── Provided data ──

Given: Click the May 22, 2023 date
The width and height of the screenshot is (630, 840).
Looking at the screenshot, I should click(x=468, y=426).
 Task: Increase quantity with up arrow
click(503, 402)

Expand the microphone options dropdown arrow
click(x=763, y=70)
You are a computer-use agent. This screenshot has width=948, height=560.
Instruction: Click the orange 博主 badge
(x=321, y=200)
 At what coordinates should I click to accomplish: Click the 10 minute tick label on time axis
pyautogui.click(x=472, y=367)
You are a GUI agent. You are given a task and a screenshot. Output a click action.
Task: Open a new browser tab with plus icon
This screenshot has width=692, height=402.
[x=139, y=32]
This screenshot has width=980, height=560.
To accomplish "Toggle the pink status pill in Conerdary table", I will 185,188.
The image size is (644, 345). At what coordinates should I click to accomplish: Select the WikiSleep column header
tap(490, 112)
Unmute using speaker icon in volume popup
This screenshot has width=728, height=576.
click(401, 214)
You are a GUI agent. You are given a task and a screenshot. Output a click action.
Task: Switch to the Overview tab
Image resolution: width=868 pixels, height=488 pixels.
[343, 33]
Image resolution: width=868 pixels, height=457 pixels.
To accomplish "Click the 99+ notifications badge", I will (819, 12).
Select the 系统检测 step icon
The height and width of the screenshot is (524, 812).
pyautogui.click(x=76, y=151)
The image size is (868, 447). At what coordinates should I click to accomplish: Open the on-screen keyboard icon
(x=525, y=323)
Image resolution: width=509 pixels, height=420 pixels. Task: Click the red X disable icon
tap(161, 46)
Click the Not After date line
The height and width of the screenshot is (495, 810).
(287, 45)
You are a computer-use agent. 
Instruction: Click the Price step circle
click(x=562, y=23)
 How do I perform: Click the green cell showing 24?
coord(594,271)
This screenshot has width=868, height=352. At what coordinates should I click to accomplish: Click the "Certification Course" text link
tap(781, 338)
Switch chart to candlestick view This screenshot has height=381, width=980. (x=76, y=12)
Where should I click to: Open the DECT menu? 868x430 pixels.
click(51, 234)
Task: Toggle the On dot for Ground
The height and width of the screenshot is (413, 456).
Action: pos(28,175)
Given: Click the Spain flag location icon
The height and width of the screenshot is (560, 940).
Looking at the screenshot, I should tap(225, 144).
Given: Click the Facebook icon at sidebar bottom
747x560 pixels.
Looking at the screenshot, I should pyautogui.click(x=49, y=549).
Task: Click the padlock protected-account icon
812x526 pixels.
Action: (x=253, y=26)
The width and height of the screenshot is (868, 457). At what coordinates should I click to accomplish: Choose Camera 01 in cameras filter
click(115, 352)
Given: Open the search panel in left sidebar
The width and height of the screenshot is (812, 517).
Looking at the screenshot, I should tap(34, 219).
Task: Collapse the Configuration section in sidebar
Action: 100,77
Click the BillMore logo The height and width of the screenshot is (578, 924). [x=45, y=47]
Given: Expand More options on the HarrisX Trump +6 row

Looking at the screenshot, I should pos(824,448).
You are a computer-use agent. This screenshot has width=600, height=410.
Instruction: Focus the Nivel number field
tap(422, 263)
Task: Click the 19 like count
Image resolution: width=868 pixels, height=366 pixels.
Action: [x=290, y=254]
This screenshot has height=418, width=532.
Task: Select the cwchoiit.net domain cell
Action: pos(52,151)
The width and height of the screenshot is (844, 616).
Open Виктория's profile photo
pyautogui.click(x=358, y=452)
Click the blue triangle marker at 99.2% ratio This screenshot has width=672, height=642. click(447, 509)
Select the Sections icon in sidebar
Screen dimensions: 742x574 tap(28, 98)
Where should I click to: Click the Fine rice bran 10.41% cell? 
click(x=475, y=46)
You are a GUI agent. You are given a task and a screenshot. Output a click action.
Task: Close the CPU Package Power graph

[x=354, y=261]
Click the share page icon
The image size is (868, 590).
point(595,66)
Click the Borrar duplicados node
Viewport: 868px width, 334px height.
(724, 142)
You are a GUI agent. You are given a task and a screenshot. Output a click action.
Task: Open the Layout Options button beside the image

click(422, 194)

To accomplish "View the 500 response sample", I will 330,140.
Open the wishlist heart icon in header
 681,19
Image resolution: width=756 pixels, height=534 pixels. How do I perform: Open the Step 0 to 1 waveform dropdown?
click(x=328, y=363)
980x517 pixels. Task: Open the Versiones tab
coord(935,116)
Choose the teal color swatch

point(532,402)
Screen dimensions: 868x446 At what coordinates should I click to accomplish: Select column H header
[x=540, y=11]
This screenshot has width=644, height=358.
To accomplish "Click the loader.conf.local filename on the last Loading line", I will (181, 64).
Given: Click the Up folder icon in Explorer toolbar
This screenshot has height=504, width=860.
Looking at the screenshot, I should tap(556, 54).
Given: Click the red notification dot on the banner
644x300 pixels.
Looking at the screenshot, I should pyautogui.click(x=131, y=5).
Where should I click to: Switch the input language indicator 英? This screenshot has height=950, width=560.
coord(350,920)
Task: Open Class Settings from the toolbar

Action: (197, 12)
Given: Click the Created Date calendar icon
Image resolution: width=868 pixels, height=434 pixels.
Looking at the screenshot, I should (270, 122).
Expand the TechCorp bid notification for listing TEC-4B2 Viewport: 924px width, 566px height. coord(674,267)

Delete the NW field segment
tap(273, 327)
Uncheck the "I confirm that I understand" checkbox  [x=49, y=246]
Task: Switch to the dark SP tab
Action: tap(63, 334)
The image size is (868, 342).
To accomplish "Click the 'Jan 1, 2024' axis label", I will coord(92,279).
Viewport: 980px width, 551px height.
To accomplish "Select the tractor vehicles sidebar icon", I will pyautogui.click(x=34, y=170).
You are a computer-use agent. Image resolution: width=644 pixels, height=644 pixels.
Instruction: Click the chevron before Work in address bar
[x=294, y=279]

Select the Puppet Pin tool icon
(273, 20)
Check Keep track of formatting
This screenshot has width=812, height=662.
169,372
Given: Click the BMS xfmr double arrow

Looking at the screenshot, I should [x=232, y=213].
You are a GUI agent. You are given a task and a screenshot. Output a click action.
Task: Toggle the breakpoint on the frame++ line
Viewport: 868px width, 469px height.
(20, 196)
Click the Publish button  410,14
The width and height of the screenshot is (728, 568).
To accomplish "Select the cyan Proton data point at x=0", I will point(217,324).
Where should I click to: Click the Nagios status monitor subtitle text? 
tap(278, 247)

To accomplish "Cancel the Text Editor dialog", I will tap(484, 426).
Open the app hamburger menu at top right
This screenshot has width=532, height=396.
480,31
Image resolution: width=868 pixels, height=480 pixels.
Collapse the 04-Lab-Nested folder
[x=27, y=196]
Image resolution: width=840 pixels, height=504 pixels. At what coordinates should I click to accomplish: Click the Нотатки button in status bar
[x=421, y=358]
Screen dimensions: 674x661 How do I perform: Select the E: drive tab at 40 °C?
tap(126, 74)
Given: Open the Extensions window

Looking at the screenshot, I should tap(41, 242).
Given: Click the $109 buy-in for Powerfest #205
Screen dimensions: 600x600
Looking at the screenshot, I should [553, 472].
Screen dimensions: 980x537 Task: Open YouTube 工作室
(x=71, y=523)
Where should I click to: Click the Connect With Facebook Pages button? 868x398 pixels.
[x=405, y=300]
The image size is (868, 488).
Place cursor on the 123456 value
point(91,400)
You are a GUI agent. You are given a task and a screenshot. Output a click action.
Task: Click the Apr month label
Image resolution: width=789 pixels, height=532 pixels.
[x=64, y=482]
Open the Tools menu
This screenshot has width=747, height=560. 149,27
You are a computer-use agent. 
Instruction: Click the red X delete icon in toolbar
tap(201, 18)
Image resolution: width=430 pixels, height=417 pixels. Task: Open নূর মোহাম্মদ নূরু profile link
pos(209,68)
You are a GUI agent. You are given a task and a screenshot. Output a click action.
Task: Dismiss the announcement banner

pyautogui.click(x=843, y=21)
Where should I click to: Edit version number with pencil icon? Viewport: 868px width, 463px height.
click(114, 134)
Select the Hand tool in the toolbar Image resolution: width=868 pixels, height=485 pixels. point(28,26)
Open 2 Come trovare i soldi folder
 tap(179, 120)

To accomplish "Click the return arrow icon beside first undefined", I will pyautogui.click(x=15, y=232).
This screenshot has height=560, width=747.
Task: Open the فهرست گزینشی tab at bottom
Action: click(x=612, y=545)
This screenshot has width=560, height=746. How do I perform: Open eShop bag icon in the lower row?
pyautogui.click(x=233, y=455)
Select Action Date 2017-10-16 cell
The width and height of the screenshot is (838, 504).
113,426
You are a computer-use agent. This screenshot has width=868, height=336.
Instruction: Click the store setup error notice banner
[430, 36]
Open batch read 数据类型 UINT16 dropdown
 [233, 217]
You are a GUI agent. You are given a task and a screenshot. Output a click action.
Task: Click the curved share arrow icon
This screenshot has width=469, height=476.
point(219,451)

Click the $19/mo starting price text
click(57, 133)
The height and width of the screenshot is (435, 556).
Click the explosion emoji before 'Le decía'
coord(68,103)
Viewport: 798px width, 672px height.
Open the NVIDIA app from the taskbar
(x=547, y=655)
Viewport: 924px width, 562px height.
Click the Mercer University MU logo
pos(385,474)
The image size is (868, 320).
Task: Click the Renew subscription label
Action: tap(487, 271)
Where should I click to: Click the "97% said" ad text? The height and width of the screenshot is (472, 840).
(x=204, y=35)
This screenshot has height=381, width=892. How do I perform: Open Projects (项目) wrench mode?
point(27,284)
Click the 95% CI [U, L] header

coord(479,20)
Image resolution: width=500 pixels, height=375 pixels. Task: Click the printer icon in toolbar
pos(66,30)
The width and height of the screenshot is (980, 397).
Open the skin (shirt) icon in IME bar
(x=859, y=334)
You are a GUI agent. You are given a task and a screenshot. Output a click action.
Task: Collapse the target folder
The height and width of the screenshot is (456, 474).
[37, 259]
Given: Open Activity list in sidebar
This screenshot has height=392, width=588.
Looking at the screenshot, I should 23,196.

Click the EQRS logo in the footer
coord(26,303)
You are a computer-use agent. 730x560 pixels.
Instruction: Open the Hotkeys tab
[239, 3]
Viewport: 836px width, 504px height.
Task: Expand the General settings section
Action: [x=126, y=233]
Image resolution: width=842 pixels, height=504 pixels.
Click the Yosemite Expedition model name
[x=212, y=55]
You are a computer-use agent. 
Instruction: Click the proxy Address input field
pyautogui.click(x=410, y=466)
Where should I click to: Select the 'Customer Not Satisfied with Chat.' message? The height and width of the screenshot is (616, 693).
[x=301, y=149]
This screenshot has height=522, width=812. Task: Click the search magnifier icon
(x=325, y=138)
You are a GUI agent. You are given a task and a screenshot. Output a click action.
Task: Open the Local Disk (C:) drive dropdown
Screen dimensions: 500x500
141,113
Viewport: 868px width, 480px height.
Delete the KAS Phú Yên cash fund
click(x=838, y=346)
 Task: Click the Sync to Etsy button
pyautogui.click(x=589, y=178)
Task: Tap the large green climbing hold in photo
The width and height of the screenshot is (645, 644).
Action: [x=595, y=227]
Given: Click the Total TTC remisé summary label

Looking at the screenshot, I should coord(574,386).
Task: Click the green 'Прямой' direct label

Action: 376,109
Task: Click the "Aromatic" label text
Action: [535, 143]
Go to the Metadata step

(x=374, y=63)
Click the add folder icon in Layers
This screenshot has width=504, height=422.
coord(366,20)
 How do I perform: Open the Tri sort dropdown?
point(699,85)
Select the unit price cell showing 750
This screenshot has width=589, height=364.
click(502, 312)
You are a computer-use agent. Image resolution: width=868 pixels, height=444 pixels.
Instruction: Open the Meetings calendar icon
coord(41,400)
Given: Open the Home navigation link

───

Problem requirements: Look for "How do I perform: Open the Tri" in the records. Write out its line and every later line through the end exactly, with nothing more.

Exercise result:
 How do I perform: Open the Tri sort dropdown?
point(699,85)
Select the unit price cell showing 750
This screenshot has width=589, height=364.
click(502, 312)
You are a computer-use agent. Image resolution: width=868 pixels, height=444 pixels.
Instruction: Open the Meetings calendar icon
coord(41,400)
Given: Open the Home navigation link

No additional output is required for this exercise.